Data items
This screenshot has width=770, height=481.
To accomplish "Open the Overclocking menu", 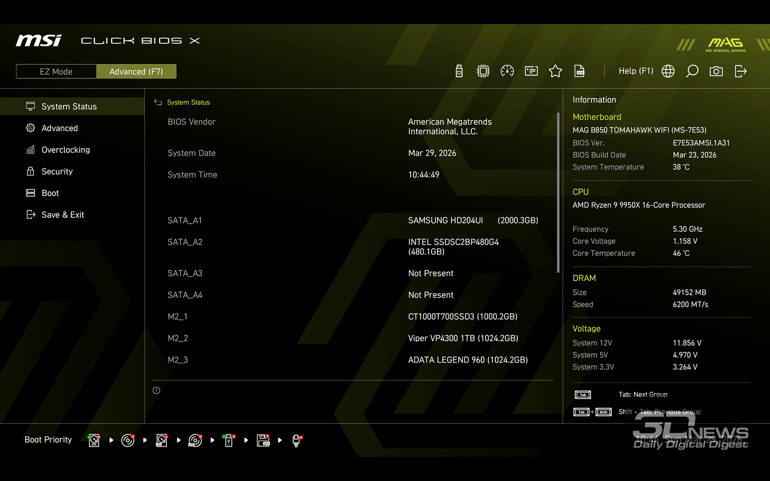I will [65, 150].
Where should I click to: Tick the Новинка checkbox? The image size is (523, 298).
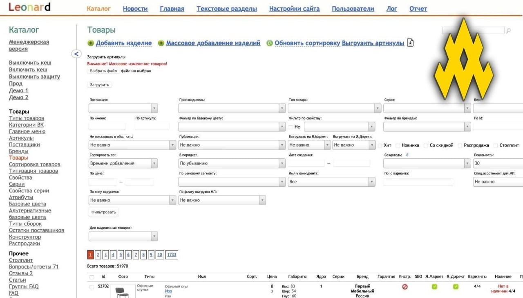(x=398, y=145)
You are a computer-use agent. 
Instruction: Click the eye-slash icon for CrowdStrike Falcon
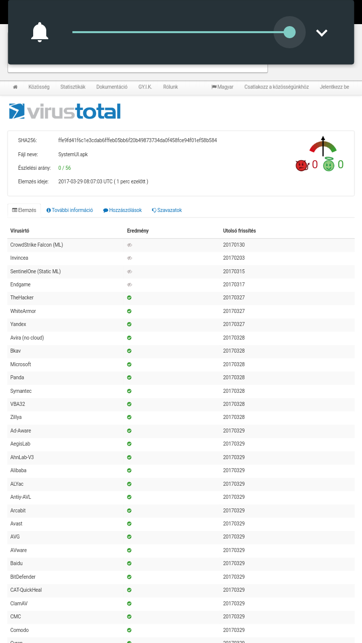(129, 245)
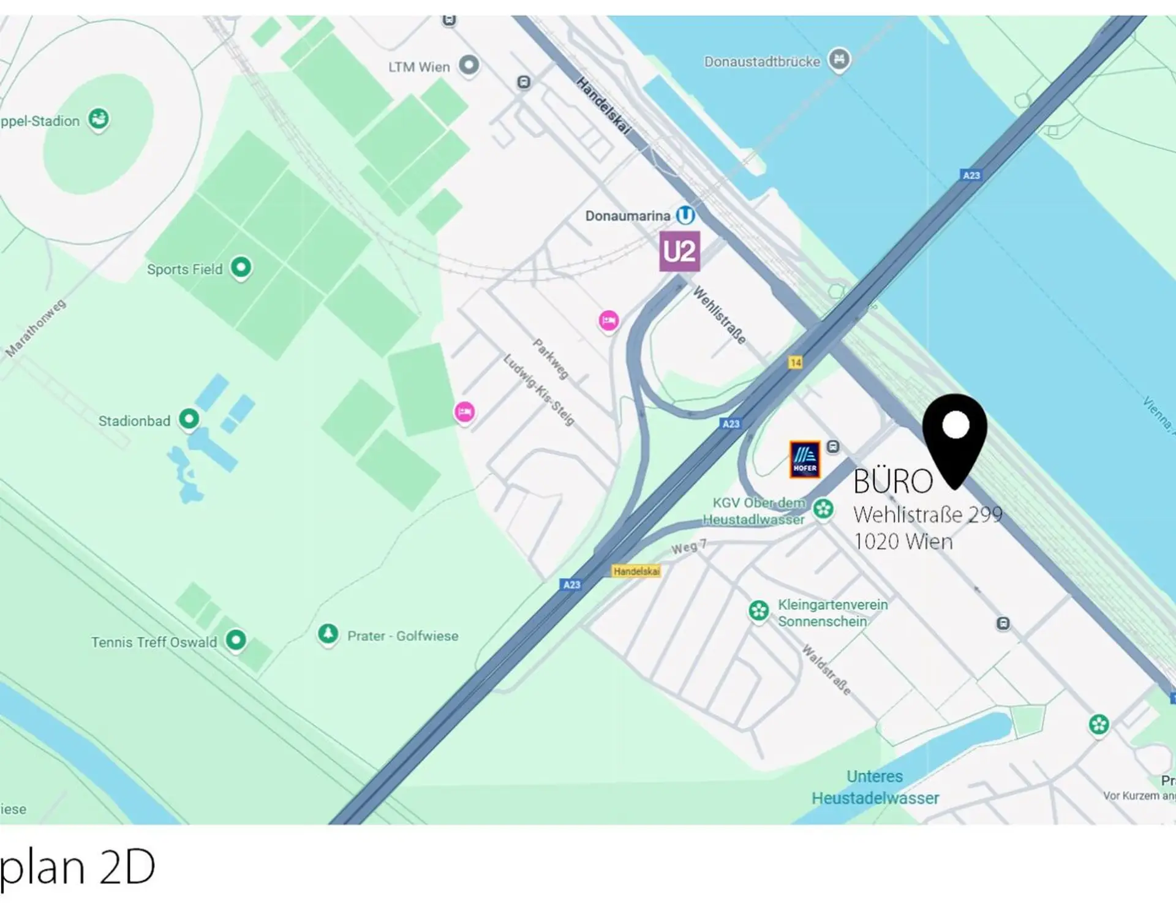Click the LTM Wien gray marker
Image resolution: width=1176 pixels, height=910 pixels.
coord(469,65)
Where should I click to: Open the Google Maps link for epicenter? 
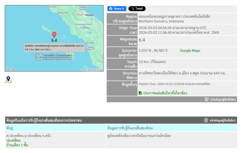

_Task details_:
Reproduce nothing but the lines that run from the line containing "Instruction: Click the" through the last line of the records, inclusive. Omit the pictures.

_Response to this task_:
Instruction: Click the eye-slash icon for CrowdStrike Falcon
(129, 245)
Click the LTM Wien gray marker
Image resolution: width=1176 pixels, height=910 pixels.
coord(469,65)
Where should I click to: Open the Google Maps link for epicenter? 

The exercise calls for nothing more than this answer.